I've been officially divorced for almost a year, and separated for over two. I won't rehash all the details of my failed marriage right now, but let's just say that sexually speaking, I've definitely been making up for lost time over these last 24 months.

It's been fun, but it's been confusing at times, too. It's been eye-opening to see firsthand how much dating has changed over the last twenty years. Although to be fair, I barely dated much in the first place prior to getting married, so I don't even know what I'm comparing it to. All I know is that dating right now, from the perspective of a woman in her very, very, early 40s, can be a little intimidating.

But it can also be quite rewarding. And one thing I've discovered is that the biggest key to achieving an enjoyable outcome when attempting to date, is simply knowing what you want. I know that sounds obvious, but it's often harder than it seems to pin down.

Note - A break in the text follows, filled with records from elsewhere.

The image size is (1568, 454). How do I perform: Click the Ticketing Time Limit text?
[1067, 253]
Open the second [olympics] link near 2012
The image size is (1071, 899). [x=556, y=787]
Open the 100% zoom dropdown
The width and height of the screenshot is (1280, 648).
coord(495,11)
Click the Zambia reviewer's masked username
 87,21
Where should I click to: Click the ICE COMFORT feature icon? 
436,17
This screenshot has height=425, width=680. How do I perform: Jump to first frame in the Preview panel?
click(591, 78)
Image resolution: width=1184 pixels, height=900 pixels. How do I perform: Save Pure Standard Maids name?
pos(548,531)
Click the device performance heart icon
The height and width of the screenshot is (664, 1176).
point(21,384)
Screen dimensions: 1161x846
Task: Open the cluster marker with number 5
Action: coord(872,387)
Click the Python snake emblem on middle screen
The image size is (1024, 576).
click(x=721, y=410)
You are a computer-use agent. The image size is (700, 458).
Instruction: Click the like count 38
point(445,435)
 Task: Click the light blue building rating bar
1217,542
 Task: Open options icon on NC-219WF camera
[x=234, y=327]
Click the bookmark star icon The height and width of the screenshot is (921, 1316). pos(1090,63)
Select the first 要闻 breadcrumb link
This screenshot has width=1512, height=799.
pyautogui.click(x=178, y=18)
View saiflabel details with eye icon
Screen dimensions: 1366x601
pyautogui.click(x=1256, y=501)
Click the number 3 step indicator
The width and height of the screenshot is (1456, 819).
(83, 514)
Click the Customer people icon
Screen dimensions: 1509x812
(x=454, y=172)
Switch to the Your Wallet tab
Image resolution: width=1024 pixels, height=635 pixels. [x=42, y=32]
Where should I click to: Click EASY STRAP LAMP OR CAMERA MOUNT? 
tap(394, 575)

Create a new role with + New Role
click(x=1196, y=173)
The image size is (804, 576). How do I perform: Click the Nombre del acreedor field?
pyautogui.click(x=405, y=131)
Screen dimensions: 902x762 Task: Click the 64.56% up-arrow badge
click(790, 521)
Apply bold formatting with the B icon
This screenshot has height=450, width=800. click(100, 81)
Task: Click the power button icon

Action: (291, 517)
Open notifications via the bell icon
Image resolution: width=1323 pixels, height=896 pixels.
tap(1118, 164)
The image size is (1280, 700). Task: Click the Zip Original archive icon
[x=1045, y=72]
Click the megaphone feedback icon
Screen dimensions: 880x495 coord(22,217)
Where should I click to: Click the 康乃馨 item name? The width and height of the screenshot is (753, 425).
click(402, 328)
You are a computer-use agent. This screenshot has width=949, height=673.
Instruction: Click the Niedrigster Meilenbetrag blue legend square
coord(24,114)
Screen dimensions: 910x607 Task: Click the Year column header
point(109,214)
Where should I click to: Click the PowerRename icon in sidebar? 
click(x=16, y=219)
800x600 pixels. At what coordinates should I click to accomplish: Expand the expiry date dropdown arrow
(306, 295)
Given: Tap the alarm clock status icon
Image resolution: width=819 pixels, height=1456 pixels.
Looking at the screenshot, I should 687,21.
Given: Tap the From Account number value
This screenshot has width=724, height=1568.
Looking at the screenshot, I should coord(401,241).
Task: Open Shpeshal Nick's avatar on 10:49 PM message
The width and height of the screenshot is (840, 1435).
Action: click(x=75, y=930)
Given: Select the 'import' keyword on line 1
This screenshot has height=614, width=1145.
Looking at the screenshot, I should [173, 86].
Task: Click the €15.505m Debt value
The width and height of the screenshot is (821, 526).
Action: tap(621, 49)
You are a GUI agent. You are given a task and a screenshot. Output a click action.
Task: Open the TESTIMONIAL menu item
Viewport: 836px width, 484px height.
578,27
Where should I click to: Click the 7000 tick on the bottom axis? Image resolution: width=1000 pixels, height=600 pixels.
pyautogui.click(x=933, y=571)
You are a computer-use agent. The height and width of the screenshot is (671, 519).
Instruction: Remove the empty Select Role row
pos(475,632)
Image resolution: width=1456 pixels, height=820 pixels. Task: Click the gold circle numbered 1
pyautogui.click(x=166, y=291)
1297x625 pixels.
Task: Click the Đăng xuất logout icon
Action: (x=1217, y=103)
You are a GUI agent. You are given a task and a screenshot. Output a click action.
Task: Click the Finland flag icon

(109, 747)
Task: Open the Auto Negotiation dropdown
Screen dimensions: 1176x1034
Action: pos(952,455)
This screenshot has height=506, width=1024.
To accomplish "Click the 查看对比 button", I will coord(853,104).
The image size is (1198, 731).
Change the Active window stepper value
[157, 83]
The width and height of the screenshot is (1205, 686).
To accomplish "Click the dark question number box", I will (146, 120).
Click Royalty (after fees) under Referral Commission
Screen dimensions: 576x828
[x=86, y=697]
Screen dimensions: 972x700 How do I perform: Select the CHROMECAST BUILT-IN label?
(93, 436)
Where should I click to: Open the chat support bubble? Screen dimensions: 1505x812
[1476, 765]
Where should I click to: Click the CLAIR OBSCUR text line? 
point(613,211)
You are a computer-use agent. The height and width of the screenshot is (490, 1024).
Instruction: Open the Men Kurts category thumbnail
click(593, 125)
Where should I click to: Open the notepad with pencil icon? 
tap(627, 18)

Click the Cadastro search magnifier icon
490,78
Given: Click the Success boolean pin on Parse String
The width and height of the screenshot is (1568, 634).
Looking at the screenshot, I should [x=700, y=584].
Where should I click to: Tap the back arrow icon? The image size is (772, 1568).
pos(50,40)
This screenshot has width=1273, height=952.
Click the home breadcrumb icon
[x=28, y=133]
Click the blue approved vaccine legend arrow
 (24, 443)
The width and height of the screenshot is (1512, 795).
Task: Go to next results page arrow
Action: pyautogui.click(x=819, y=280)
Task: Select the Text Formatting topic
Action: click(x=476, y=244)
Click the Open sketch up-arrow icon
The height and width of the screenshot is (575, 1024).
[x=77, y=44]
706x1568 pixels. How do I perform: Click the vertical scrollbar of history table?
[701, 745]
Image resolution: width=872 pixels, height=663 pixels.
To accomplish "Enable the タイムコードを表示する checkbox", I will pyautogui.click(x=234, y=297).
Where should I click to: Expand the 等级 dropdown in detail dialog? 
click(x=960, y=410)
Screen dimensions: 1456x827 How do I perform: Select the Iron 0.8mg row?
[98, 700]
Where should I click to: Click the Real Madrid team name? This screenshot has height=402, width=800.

You may start out desiring one type of person, or one particular trait, but once you find this thing, you might not be as enthralled as you imagined you would be. Our tastes evolve, our fantasies change, and you never know when you might develop a crushing case of the ick (a new word I've recently learned).

So where does that leave me? Well I actually do have a decent idea about who or what I want, or at least I think I do. I want an extremely nice, but devilishly perverted man. I get that that's a little bit a of paradox, as those traits may seem contradictory at first, but I'm holding out hope that a guy like that does exist.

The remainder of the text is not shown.